Behavior Prioritization

One way of doing things is to prioritize goals, but as reality gets in the way, the prayer prioritization may have a hard time lasting, or even if this prioritization lasts, it’s not goals that need to be prioritized. It is actions. One bulletproof way of prioritizing actions is to make them automatic. This is sometimes called habituation. A habit is nothing more than an automated behavior. Once you have taken the important things that need to be done in your life and automated them by habituating them, the next step is to prioritize these behaviors. Since these behaviors are automatic now as habits, they are a much better predictor of outcomes than goals, wishes, desires, plans, or dreams.

Of course, if these behaviors were not derived from a realistic, achievable, strongly desired identity, then they would not matter much. For what is the point of getting really good at the thing that does not lead you to where you want to go? And it is often the case that people spend years in this manner. Everything still boils down to identity. Now, if you do not believe that you have free will, you don’t have to bother with the exercise because your identity will be whatever it is and not what you desire because you don’t really get a vote. Of course, it is possible to have unreasonable dreams that require assets that you have no hope of ever obtaining. But then again, how would you know this unless you tried? And you might have to try a lot. Most dreams are big and hard to achieve and, therefore, not automatically delivered.

It still boils down to behavior prioritization because you need to empirically determine what your reality is, and if you just think about it and never behave that way, then you can never know.
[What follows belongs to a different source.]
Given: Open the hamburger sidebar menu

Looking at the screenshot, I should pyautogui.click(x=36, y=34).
In fact, you may even create a large set of reasons why it is absolutely impossible and an absurd dream. But how can you tell the difference between what other people’s dreams for you are and what your own dreams are until you do some experiments? This is called the scientific method. You might grow up in a situation where certain outcomes were deemed to be atrocious and, therefore, not worth pursuing. There are many who pursued the dreams that their parents planted in them and achieved them only to find that was not what they wanted to do. Can you imagine spending a decade of your life and $1 million to get someone else’s dream?

That million dollars does not have to be an actual cash outlay; it could be an opportunity cost for being a student for 10 years and earning nothing. The easy-to-say yet difficult-to-pursue prioritization of behaviors is conceptually quite simple. It is clear that anything wonderful requires a lot of effort, and this seems to imply a behavior that is repeated over and over again to begin to approach some level of mastery. Only you can tell if you are progressing at a rate consistent with your desired outcome. Others could discourage you and say you have no talent in this direction. Others can still encourage you to go for it because you show a lot of promise. Ultimately, it is up to you. You can factor all of these inputs into your own decision-making, and if everyone says something is a bad idea with not a single person saying it’s a good idea, then there’s a pretty good chance that this is true, except for the fact that all inventions and creations are resisted until they get a lot closer to being realized when they begin.

Perhaps behavior prioritization requires dream prioritization. But if you only have a single dream, then you don’t have to worry about prioritizing it because it pokes its head up over and over again, year in and year out. If there are some behaviors you find yourself engaged in unconsciously and often, which are not destructive, this is probably an indication that you should be doing something based on these behaviors.

This simple phrase, behavior prioritization, can turn out to be an important key to life; take a look at it.

It is much easier to live a single life than a double life. Will you spend all of your time doing one thing and the time you were doing that thinking about something else? Could you imagine if what you were thinking about and what you were doing were in alignment? This is the key to behavior prioritization. Investing a lot of energy in a direction that you really want to go. is an excellent life as long as it is sustainable and not destructive to others or to yourself. Of course, there are some people who are paid to be destructive, so lessons may not apply to them, but it does apply to most creative outliers of my acquaintance. 

A focus on behavior is a focus on reality because it is only your behavior that produces results. If your behavior is just dreaming and thinking, the results you achieve will be dreams and thoughts. If you want something to actually happen in the world, you’re gonna have to make it happen. Or you’re going to have to find some stakeholders who you can convince to make it happen for you or with you. But if nobody is working on it, including you, it’s not happening. Unfortunately, this is why most goals are not achieved: there isn’t anybody working on them enough to get anywhere.

Take some time to determine which behaviors are your priority and if it is not clear, this means you really do not know what you should be spending your time on. Until you get to the point when you ask yourself the question, what is my priority in terms of identity and the behaviors derived from that identity and you don’t really know what you’re doing and this may be fine not everyone does. But if you were driven to actually get s, then you were going to actually have to prioritize it, and that means letting go of other things.